Jefffey Dentzer : Le monde va de plus en plus vite. Les banques ont aujourd’hui vocation à être accessibles 24h/24 et 7j/7. Pour donner une image, l’ancien core banking system était devenu l’un des plus anciens employés de la banque, avec 35 ans de bons et loyaux services. La technologie a beaucoup évolué, il devenait difficile d’être à jour sur tous les sujets. Le système ne nous permettait plus de faire ce que nous souhaitions en termes de nouveaux services, de volume d’activités, il devenait difficile de se projeter sereinement dans l’avenir sans un changement majeur. Nous opérons désormais sur une plateforme beaucoup plus résistante, résiliente et évolutive.
Olivier Ramlot : D’un point de vue IT, le fait d’installer un package bancaire complet nous permet d’être plus réactifs et de répondre plus rapidement aux demandes du marché. Cela nous permet également de bénéficier des développements réalisés à l’échelle européenne et mondiale, d’installer rapidement certains modules et de pouvoir mettre en place de nouvelles fonctionnalités sans attendre des mois. Aujourd’hui, on ne peut plus se permettre d’envisager des projets de développement qui impliqueront, pour nos équipes commerciales, de devoir attendre un an et demi pour bénéficier d’une fonctionnalité. Il faut pouvoir fournir des solutions le plus rapidement possible. Notre nouvel environnement nous permet d’être beaucoup plus réactif.
Jeffrey Dentzer : La robustesse du système, le renforcement des processus transactionnels et opérationnels, doivent nous permettre de gagner du temps et de concentrer davantage nos efforts sur des sujets créateurs de valeur. Si, par exemple, nous devons passer du temps avec un client parce que son transfert n’a pas été exécuté, puis passer du temps à analyser et solutionner le problème, c’est autant de temps qui n’est pas passé dans le conseil et l’accompagnement bancaire, notre véritable valeur ajoutée. En minimisant le risque de problème opérationnel, nous pouvons mieux soutenir nos clients à toutes les étapes importantes de leur vie ou de leur projet.
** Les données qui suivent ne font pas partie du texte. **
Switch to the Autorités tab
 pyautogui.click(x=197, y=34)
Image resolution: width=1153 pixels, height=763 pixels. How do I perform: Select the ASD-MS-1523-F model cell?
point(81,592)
Comment les équipes métier et IT collaborent-elles ensemble au sein de la BIL ?
Olivier Ramlot : Très clairement, ce changement de Core Banking System nous a permis de mieux fonctionner ensemble, de nous rapprocher. Ce projet s’est étalé sur plusieurs années avec, il faut le dire, des moments critiques à traverser. Dans ces périodes difficiles, les métiers et l’IT se sont réunis dans une même salle pour trouver ensemble des solutions. Les équipes se sont physiquement installées les unes à coté des autres. Cette migration vers un nouveau package IT s’est aussi accompagnée d’une nouvelle organisation. Dans ce cadre, nous avons mis en place des « fusion teams », des équipes rassemblant l’IT et le business, avec un product owner côté business qui donne les priorités et objectifs tandis que l’IT veille à apporter la meilleure solution pour y répondre. Nous avons également créé un nouvel organe, le Strategic Delivery Commitee (SDC), qui définit au niveau de la banque tous les projets stratégiques à mener et qui, là encore, réunit business et IT. Ensemble, ils ont pour mission de définir quelles sont les priorités de la banque, de s’assurer de la cohérence globale des actions menées à tous les étages de l’entreprise pour atteindre les objectifs fixés.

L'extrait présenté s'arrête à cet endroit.